Despite the high number of southerners in the cabinet, many people feel the ministers are detached from southern grievances because they have spent a long time living in the north.
The new minister of telecommunications and information technology, Lufti Mohammad Salem, who is originally from Hadramout, has lived in Sana'a for a long time. In 2007, he began working in the capital as the general manager of the Operation and Maintenance Department in the Public Telecommunications Corporation.
Similarly, Mohammad Al-Sadi, the new minister of industry and trade, while originally from Abyan, used to live in Sana'a for decades. He moved to the capital as early as 1994, when he was appointed the Islah Party's deputy minister of education.

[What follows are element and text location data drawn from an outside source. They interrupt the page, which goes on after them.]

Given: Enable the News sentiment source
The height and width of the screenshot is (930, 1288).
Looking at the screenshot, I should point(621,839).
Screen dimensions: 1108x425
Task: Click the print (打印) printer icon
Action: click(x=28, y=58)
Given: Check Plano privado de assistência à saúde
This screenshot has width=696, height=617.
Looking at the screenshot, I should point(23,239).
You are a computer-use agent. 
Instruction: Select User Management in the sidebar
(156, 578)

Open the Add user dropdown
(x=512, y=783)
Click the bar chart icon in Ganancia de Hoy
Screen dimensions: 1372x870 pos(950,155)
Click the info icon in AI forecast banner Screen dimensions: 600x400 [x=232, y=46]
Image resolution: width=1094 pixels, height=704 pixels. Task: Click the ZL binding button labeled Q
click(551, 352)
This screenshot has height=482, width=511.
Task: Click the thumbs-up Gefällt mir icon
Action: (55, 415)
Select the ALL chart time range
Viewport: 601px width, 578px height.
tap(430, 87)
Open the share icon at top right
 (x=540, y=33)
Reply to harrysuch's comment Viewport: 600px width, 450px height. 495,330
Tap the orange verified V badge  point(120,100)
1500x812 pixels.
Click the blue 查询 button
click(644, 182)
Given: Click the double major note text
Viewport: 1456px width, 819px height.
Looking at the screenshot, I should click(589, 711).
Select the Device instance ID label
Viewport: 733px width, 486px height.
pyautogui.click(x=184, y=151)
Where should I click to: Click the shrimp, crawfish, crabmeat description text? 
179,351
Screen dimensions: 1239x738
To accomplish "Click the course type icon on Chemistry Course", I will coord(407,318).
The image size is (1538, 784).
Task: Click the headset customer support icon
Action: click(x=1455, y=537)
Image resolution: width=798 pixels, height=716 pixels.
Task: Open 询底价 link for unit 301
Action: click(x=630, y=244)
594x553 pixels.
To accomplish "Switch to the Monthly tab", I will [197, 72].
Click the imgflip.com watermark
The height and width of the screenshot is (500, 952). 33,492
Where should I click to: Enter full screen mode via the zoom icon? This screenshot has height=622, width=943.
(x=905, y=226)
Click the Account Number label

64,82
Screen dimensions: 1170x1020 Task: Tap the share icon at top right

According to Aden resident Al-Dubaei, independence is much more than a political issue to the people in the south. In the end, the call for separation come down to a simple demand by ordinary people trying to deal with every day grievances, rather than high-level appointments being made off in Sana'a.
"When you ask some of the protestors about the new government and who the ministers are, they do not know anything about these ministers and they do not know who they are. These are the ordinary people who are struggling with unemployment and feel they are suffering," said Al-Dubaei.
Ali Hasn Ali, who was a Southern Movement representative at the National Dialogue Conference (NDC), agrees with Al-Dubaei's take on events. "When people want to eat, they eat food, they do not eat 'government.' When people want to sleep, they want houses, not 'government.' This is what politicians should think about. The core of our issue is peoples' demands," he said.
Reshuffling the government will hence not be enough in the eyes of many southerners. As Rashid put it, "The Southern Movement has determined its goal. Even if it was given the opportunity to select some ministers, it will not accept."
Calls for secession are at their peak now, according to Ali Al-Naqi, a local journalist. "The new government was not different from the reaction that met Mohammad Salem Basindwa's government, which was formed in December of 2011. People in the south do not rely on the government in Sana'a because the Southern Movement does not trust any government. Moreover, I expect that the protests are going to grow as we approach the Nov. 30 deadline," he said.
Could things turn violent?
On Friday, Nov. 21, Aden's Security Committee said in a statement to the state-run Saba News Agency that it respects the protesters' peaceful means of expression and urged the people in Aden not to lead the governorate into violence.
"Although there are some attempts to distort the security in Aden, the awareness by the good people in the governorate has foiled these attempts and prevented any damage in this peaceful governorate," read the statement.
Mohammed Musaed of the Aden Security Department told the Yemen Times the Southern Movement is not considering the formation of the new competency-based government as a positive political achievement. "Currently, they are divided and they are not under one leadership. At the same time, they say their sole goal is independence," said Musaed, who is pro-unity.
He said the protests are continuing peacefully now, and he welcomes such peaceful protests. At the same time, he said the security personnel in Aden are on heightened alert and are prepared for any potential bouts of violence.
Ali Hasn Ali, who was a Southern Movement representative at the National Dialogue Conference (NDC), told the Yemen Times the southern people have not realized a tangible change since the ending of the NDC. This makes them turn a deaf ear to the formation of the new government, he added.
Ali ruled out the possibility that the Southern Movement will resort to violence on Nov. 30 or after this time. "The Southern Movement might escalate in coincidence with Nov. 30. The escalation will be peaceful. They know practicing violence would distort their peaceful struggle. Their issue is fair," he said.